- [Exercise brief] Find "How do I perform: Select" and "The image size is (1424, 766)." in the records below. Copy the lines holding them and every line between, exactly, and no others.

- [Data for this task]
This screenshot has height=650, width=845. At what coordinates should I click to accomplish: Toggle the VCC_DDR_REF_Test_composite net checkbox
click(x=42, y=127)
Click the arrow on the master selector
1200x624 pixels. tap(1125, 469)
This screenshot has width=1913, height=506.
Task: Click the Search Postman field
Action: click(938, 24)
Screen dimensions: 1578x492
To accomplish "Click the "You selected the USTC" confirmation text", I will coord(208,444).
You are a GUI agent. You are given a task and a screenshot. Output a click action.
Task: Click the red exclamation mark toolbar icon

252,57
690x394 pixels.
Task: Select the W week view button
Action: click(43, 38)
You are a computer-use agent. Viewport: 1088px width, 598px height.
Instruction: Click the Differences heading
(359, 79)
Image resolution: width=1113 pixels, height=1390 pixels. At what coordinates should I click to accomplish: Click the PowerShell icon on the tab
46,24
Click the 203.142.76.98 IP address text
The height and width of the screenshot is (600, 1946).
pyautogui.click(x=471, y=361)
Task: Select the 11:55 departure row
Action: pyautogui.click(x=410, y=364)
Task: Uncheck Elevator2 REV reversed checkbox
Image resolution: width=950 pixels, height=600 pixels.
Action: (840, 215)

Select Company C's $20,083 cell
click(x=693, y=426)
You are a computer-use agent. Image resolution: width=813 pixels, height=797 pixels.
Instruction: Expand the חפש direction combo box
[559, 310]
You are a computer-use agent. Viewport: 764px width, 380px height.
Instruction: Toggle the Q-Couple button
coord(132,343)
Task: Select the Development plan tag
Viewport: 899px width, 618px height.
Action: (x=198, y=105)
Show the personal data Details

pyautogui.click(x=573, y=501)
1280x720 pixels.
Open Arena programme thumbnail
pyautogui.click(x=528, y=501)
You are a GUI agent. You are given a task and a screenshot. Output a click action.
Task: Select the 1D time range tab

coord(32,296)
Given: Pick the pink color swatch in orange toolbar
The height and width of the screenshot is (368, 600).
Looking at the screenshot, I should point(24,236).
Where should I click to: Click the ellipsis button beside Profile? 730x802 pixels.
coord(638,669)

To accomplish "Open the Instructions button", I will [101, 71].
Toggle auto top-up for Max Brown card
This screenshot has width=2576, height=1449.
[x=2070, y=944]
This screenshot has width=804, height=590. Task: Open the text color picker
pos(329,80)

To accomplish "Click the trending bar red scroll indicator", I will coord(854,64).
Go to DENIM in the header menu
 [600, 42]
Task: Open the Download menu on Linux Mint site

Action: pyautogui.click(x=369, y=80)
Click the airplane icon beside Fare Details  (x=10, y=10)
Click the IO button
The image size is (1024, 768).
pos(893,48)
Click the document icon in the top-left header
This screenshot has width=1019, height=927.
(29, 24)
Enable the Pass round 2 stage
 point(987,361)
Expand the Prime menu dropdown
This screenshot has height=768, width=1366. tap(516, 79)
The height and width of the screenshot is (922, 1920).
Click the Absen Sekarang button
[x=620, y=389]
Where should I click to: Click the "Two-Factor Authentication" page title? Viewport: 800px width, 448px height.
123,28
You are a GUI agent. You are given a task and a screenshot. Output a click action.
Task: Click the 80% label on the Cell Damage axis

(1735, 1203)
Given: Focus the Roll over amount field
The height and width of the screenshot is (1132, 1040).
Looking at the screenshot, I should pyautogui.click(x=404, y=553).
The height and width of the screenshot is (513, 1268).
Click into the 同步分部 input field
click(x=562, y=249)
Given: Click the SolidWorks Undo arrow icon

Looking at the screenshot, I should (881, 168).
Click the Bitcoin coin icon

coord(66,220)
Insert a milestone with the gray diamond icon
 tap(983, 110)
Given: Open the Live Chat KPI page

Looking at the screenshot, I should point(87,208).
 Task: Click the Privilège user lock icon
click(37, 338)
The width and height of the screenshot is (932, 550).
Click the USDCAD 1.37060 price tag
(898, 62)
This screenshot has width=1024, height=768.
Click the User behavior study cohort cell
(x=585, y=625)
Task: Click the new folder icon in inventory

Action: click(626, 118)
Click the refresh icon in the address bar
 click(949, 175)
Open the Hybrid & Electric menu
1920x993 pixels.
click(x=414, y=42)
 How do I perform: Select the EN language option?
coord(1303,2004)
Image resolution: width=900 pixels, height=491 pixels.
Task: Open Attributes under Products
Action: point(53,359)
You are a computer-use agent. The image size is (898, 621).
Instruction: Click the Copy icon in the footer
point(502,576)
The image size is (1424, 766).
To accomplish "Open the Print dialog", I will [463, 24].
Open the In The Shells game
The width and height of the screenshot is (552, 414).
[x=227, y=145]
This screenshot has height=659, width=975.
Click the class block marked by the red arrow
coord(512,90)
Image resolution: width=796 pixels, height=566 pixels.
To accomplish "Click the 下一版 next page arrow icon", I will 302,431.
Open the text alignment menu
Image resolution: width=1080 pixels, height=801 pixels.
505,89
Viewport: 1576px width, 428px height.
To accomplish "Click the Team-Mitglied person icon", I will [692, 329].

- [Task output]
 How do I perform: Select the EN language option?
coord(1303,2004)
Image resolution: width=900 pixels, height=491 pixels.
Task: Open Attributes under Products
Action: point(53,359)
You are a computer-use agent. The image size is (898, 621).
Instruction: Click the Copy icon in the footer
point(502,576)
The image size is (1424, 766).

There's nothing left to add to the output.